As a response, coalition members organised a workshop in Berlin in October 2022. Distilled from the research, the conversations at the Berlin event were centered on the four deep dive tracks: policy and advocacy, climate mis- and disinformation, open practices, and standards and governance. The Berlin event was an important milestone in terms of generating momentum at this intersection, refining ideas for future research and action, and developing relationships between practitioners and activists bringing different perspectives to the work.

To act as a catalyst for new ideas, conversations and networks that are emerging at the nexus the Green Screen Coalition financially supported seven projects following the event. Together the awards encompass community building efforts, a stipend to collaboratively work on next steps, support hosting local events and translation of resources to bring the conversation back to the participants’ own communities.

torch ginger flower by Kira Simon-Kennedy Torch Ginger by Kira Simon-Kennedy (CC BY-NC 4.0)

Building new connections in Abya Yala (North and South America)

■ ■ ■

**Problems and tasks**
1. Name each of the deep dive tracks that the extract on the Berlin workshop lists.
2. Reproduce verbatim the portion of the extract on the Berlin workshop starting with "To act as a" and going on through "and South America)".

**Listed entries**
■ ■ ■

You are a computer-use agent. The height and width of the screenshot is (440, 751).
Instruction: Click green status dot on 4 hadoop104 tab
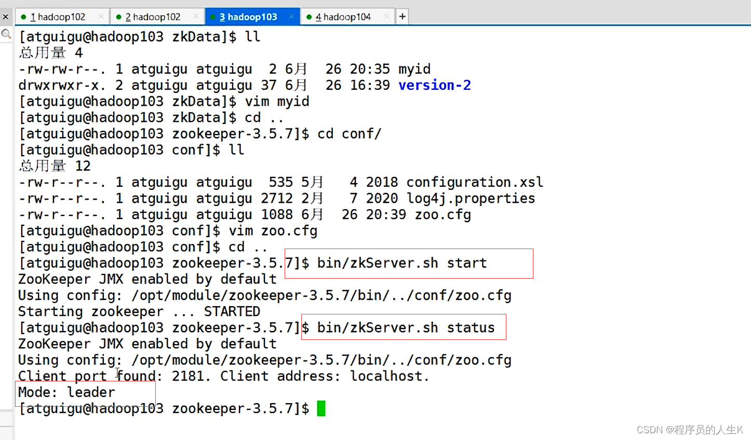[x=309, y=17]
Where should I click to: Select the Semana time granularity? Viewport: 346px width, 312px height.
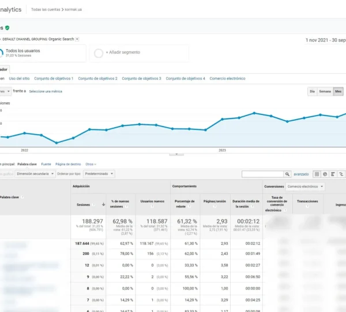tap(325, 91)
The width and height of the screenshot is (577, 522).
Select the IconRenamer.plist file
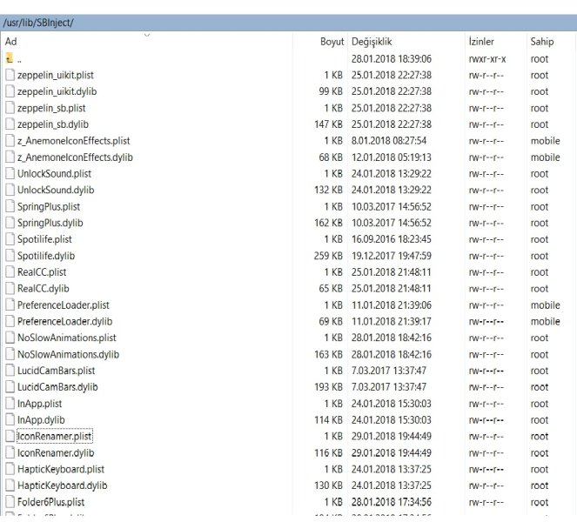click(x=56, y=437)
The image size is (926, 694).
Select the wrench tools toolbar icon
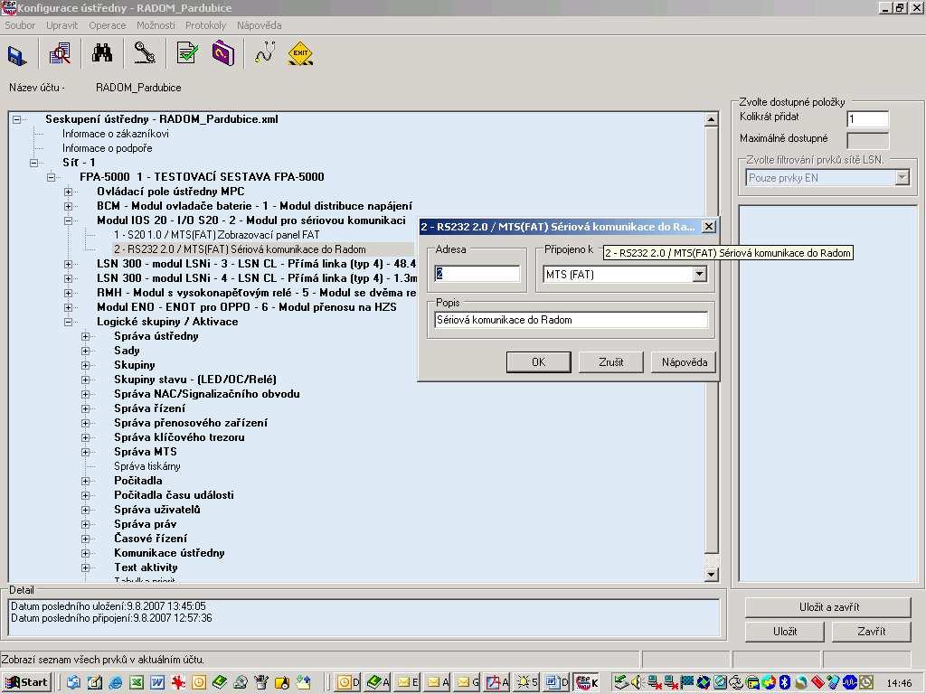[144, 53]
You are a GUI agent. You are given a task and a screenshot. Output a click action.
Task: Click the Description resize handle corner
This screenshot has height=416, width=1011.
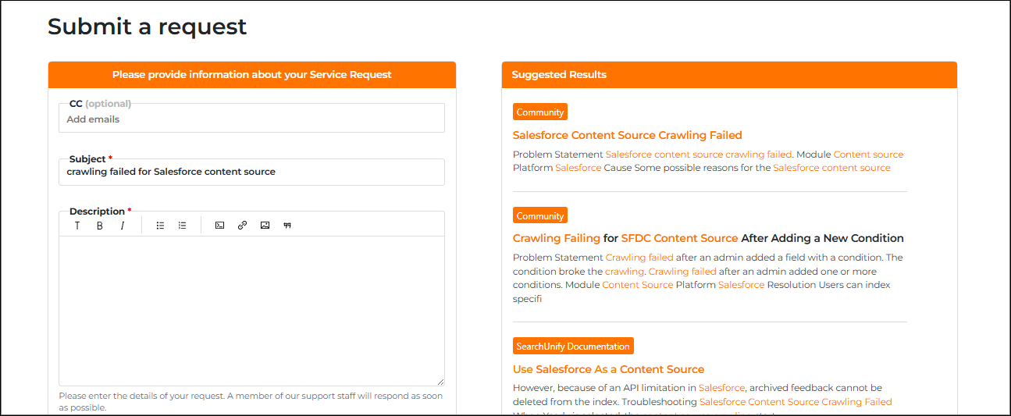[440, 382]
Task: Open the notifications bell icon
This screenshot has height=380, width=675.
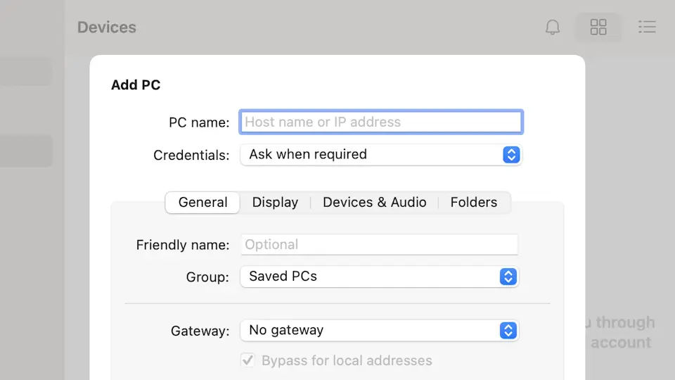Action: (x=553, y=27)
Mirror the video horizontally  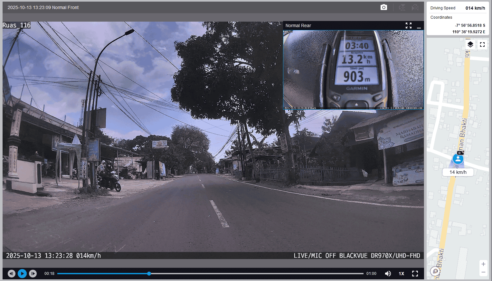[x=415, y=7]
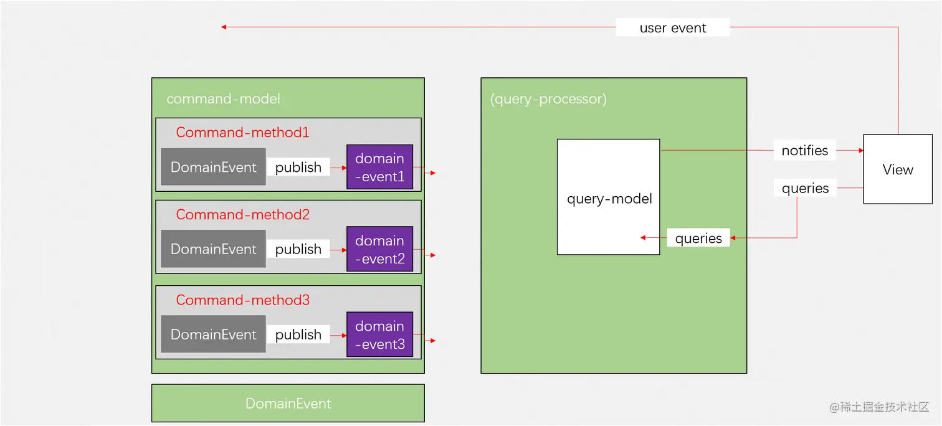Screen dimensions: 942x426
Task: Select the purple domain-event1 box
Action: [x=379, y=167]
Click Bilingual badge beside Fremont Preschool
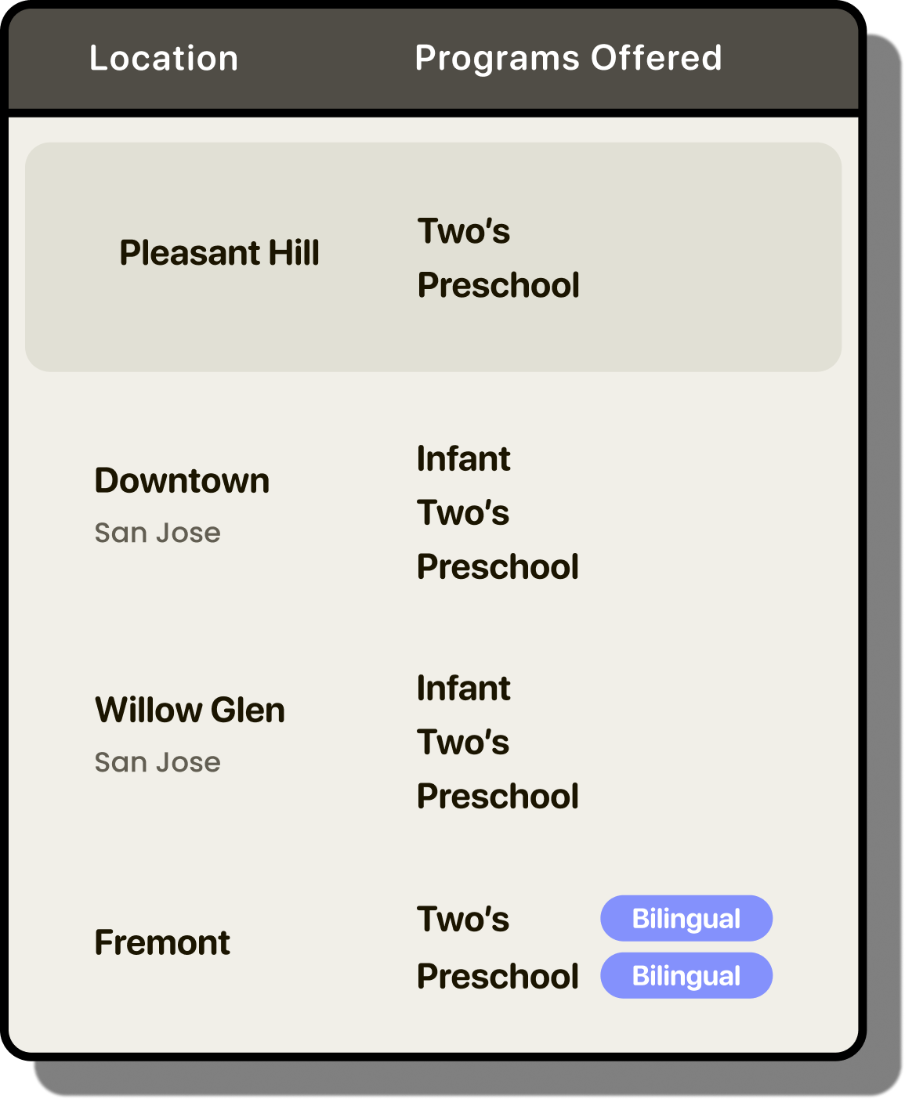 [686, 975]
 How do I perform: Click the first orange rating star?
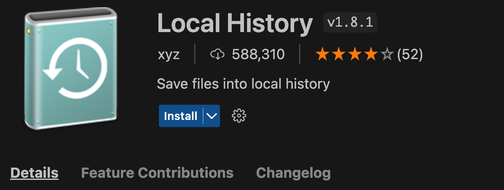[x=323, y=54]
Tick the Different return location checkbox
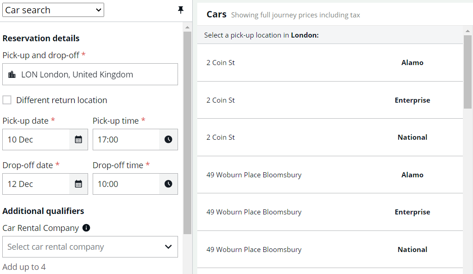The image size is (473, 274). tap(7, 100)
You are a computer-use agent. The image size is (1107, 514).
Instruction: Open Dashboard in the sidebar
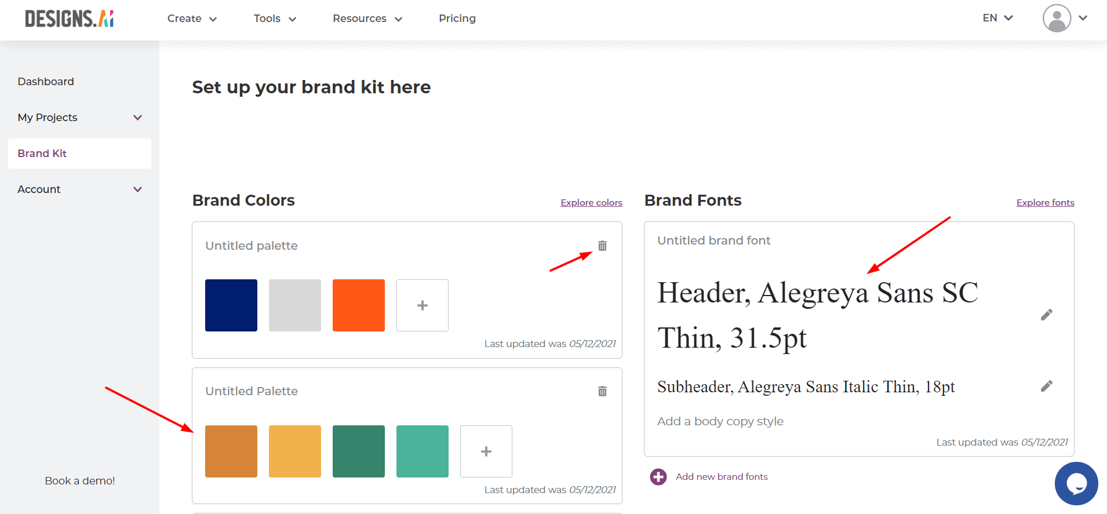[x=46, y=82]
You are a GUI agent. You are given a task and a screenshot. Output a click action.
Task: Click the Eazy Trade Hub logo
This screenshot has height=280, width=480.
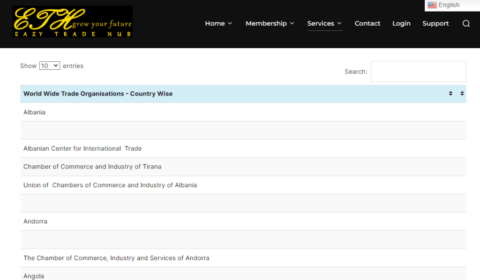click(x=73, y=22)
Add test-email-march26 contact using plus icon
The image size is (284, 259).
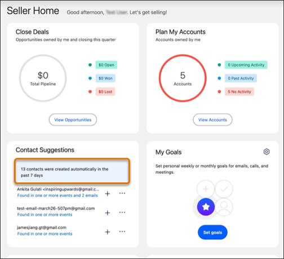tap(108, 213)
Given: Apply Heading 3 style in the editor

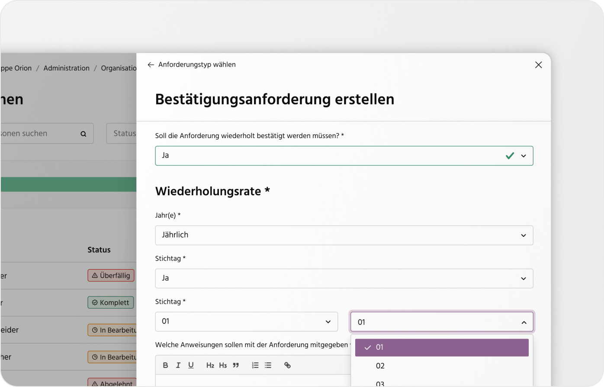Looking at the screenshot, I should point(222,365).
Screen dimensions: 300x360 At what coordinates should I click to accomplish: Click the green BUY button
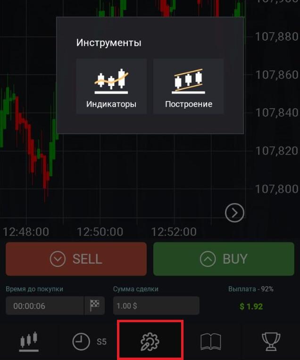click(224, 259)
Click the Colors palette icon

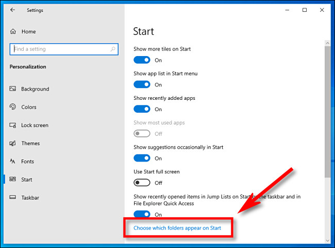pos(13,107)
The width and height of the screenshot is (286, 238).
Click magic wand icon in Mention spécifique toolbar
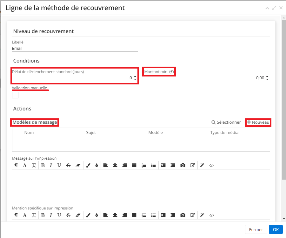pos(202,215)
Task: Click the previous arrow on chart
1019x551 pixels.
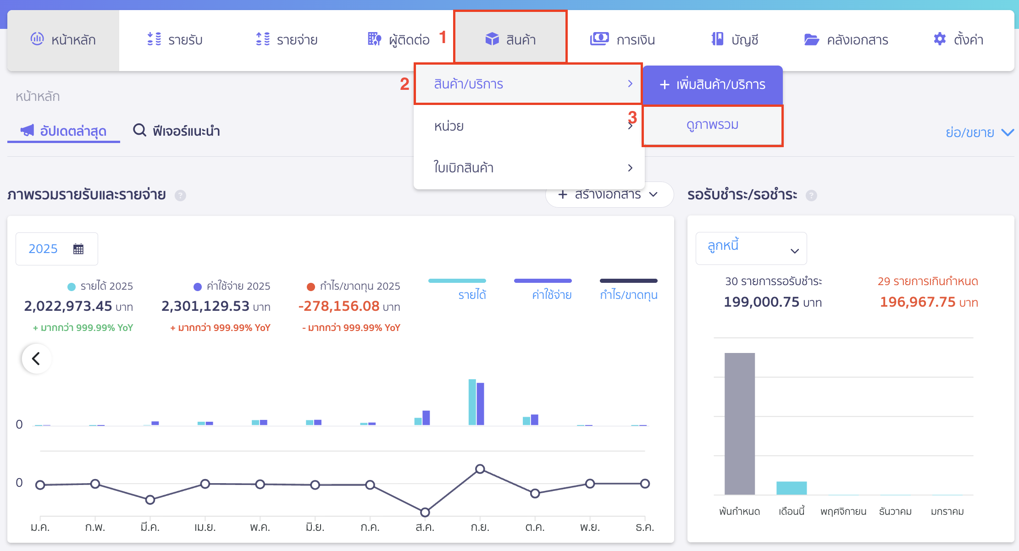Action: click(36, 358)
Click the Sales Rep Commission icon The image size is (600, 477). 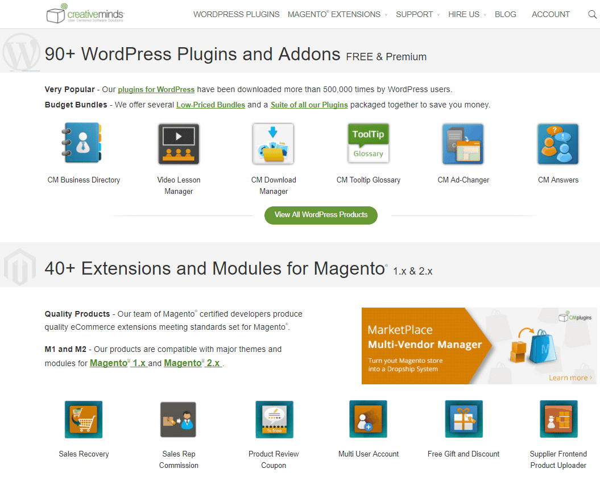pyautogui.click(x=179, y=419)
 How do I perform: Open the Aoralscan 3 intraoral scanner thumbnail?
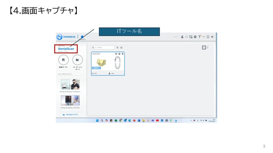tap(70, 84)
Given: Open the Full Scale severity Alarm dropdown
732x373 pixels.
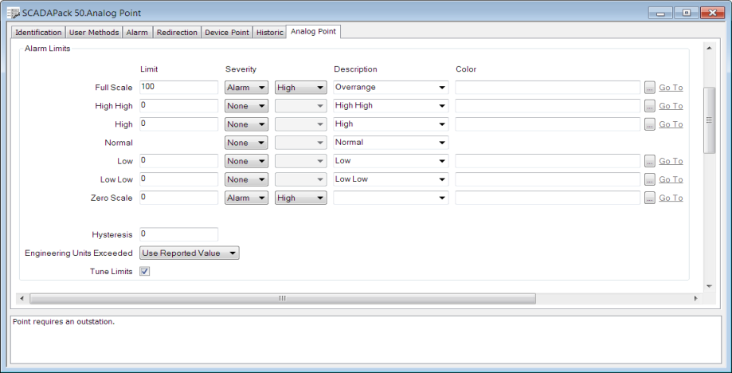Looking at the screenshot, I should click(246, 88).
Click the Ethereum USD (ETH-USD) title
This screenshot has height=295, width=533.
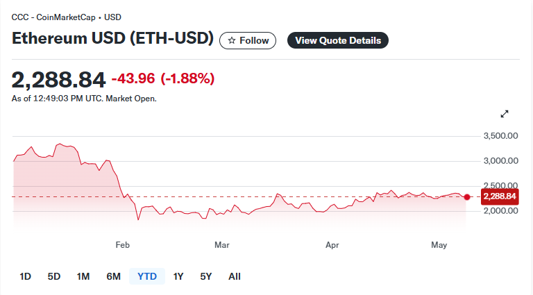click(112, 38)
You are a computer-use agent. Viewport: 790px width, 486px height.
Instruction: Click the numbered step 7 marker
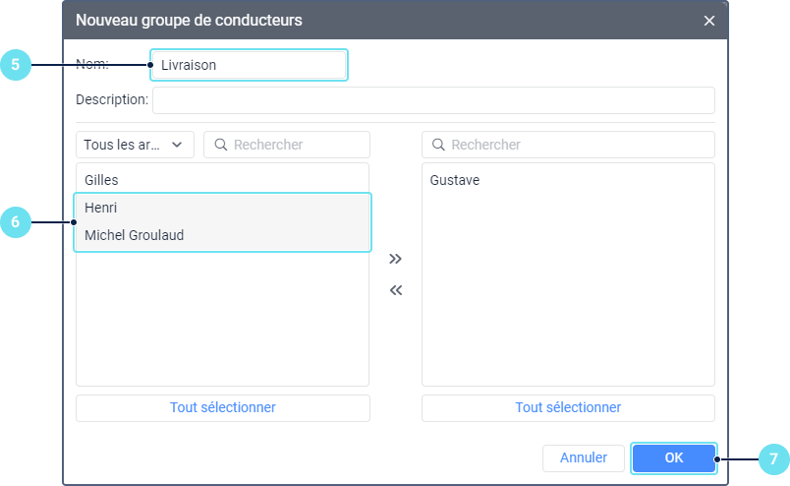pyautogui.click(x=773, y=458)
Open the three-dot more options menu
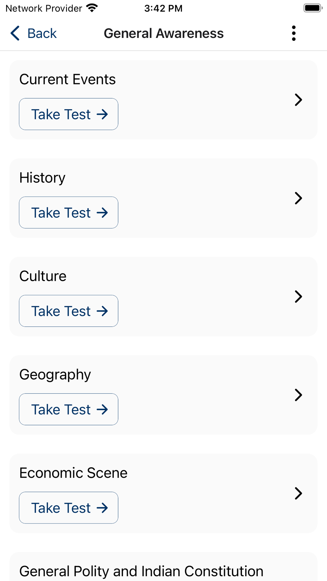This screenshot has width=327, height=581. [x=294, y=33]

■ ■ ■

**Answers below**
1.
Policy and advocacy
Climate mis- and disinformation
Open practices
Standards and governance

2.
To act as a catalyst for new ideas, conversations and networks that are emerging at the nexus the Green Screen Coalition financially supported seven projects following the event. Together the awards encompass community building efforts, a stipend to collaboratively work on next steps, support hosting local events and translation of resources to bring the conversation back to the participants’ own communities.

torch ginger flower by Kira Simon-Kennedy Torch Ginger by Kira Simon-Kennedy (CC BY-NC 4.0)

Building new connections in Abya Yala (North and South America)